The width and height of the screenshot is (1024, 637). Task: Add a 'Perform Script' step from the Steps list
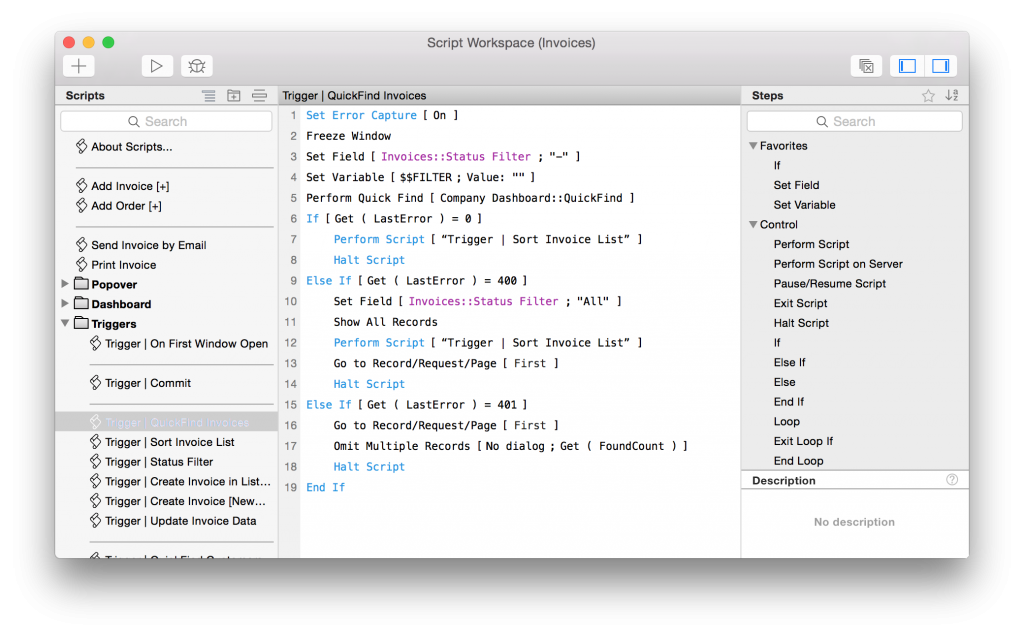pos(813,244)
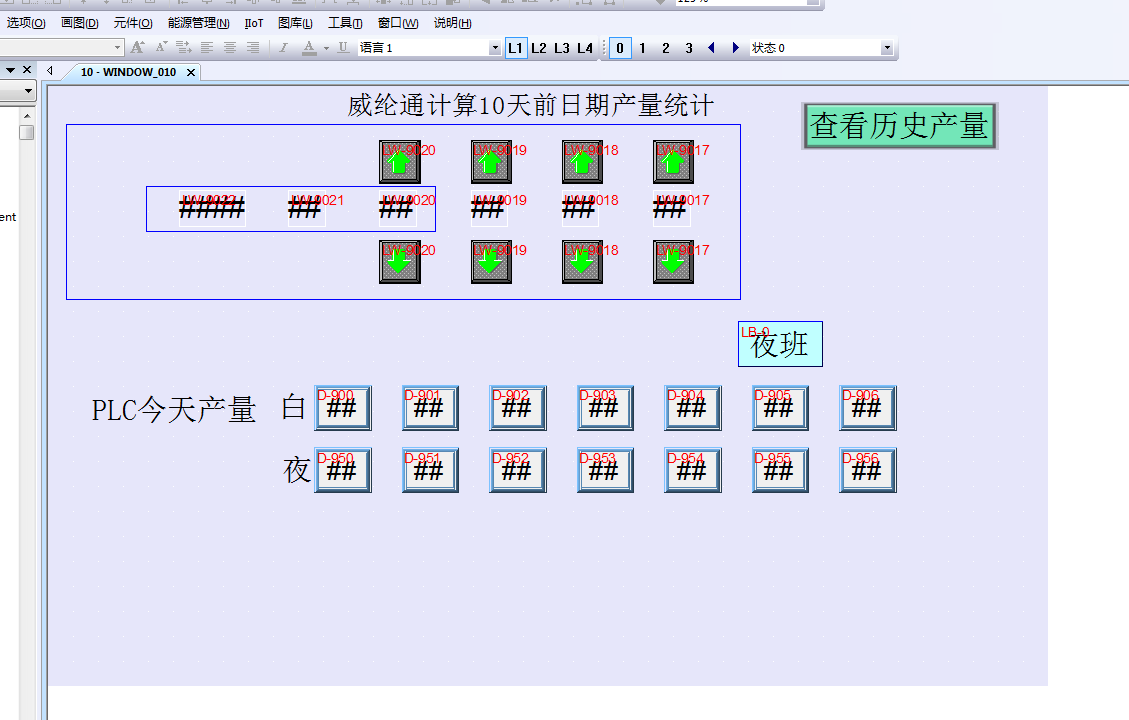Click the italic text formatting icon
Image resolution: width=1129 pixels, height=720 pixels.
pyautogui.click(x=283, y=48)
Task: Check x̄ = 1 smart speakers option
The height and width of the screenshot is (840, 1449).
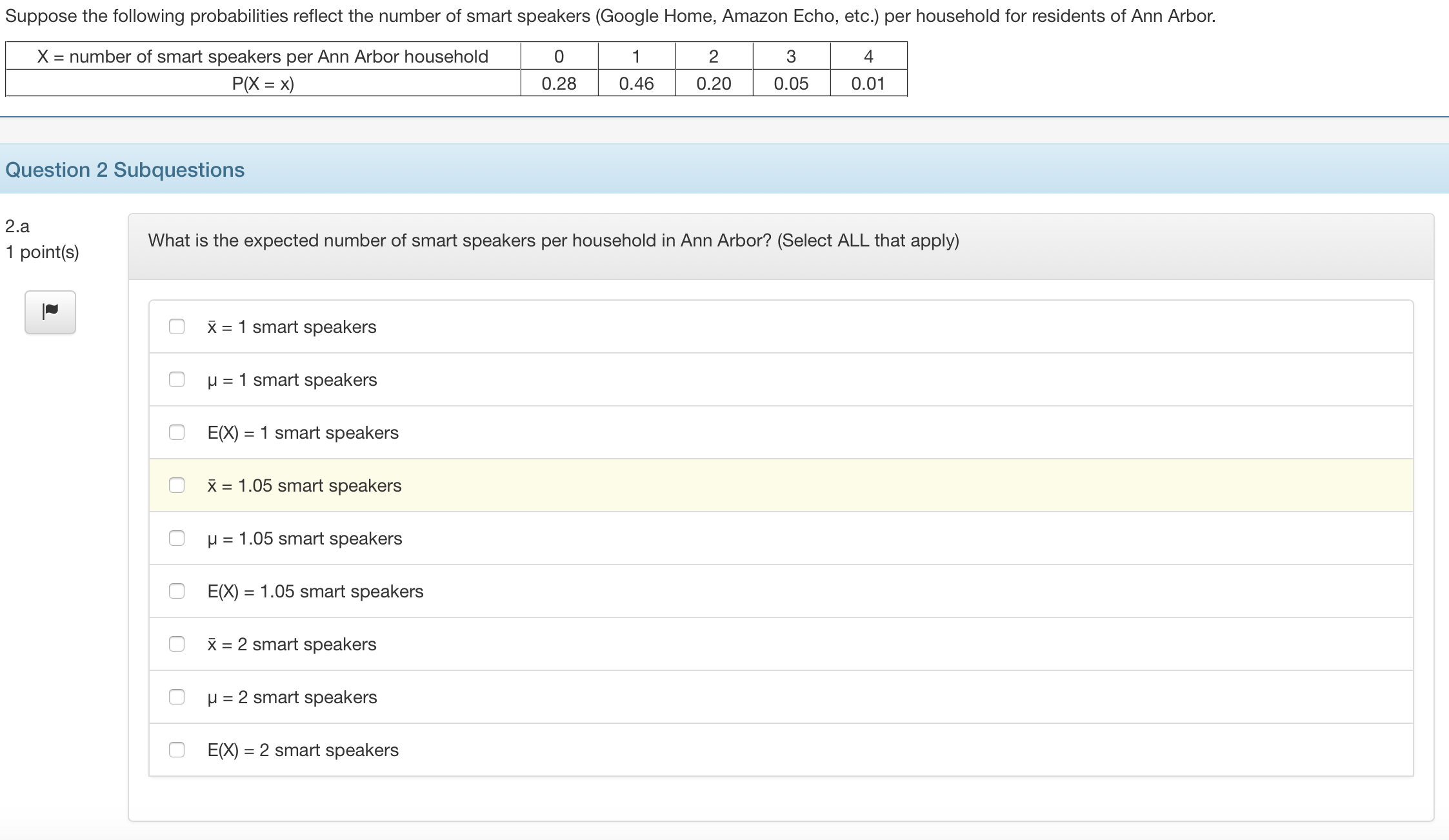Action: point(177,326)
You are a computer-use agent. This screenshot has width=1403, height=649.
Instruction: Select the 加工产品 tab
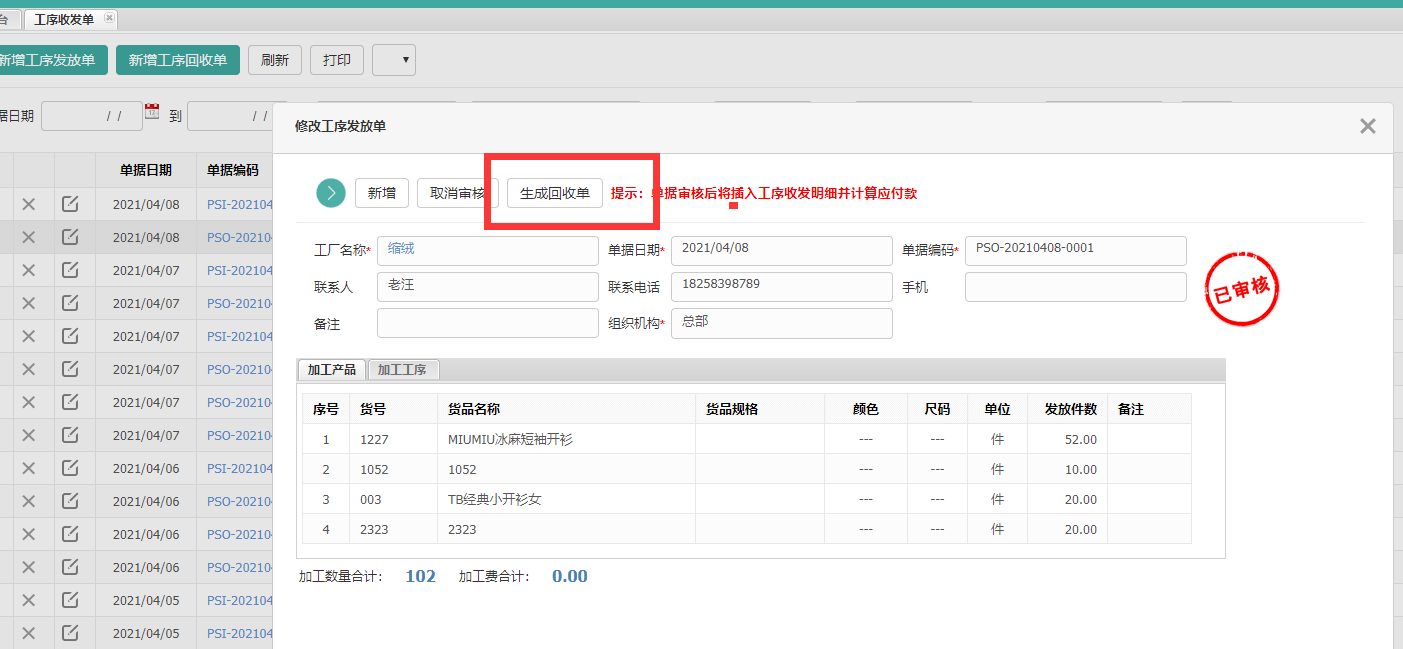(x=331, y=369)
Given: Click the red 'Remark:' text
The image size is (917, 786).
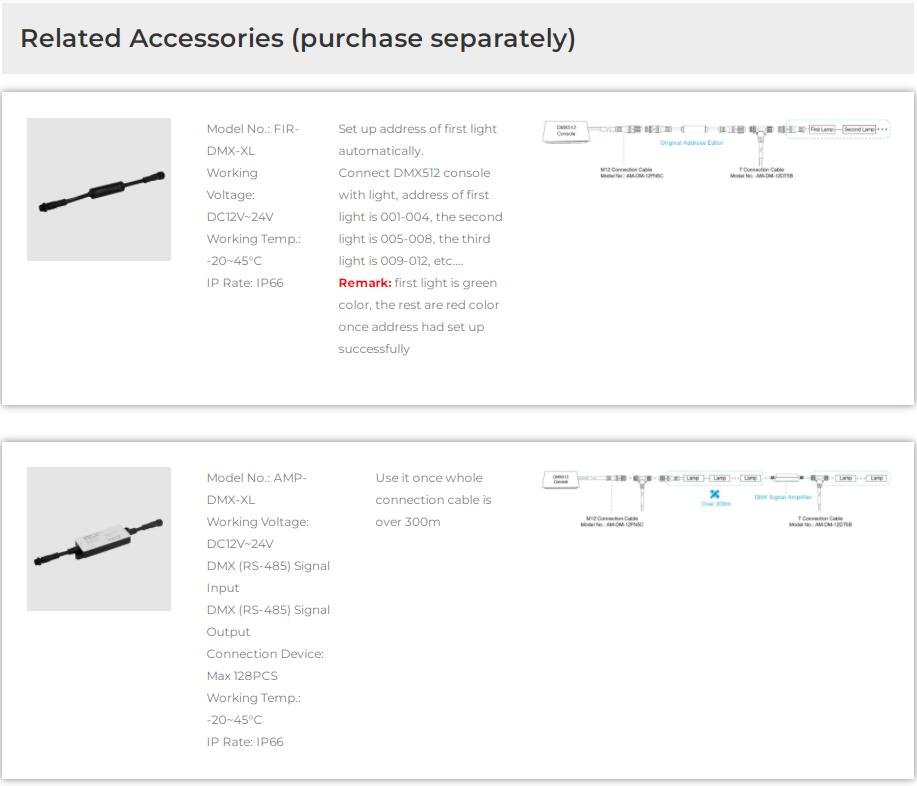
============================================================
Reproduce every line of the material above word for word, leaving out the pictures.

■ Exercise answer ■
The width and height of the screenshot is (1024, 637). Task: Add a 'Perform Script' step from the Steps list
pos(813,244)
Click the italic text formatting icon
Image resolution: width=1129 pixels, height=720 pixels.
pyautogui.click(x=283, y=48)
Task: Check x̄ = 1 smart speakers option
The height and width of the screenshot is (840, 1449).
Action: point(177,326)
You are a computer-use agent. This screenshot has width=1403, height=649.
Instruction: Select the 加工产品 tab
(x=331, y=369)
Given: Click the red 'Remark:' text
The image size is (917, 786).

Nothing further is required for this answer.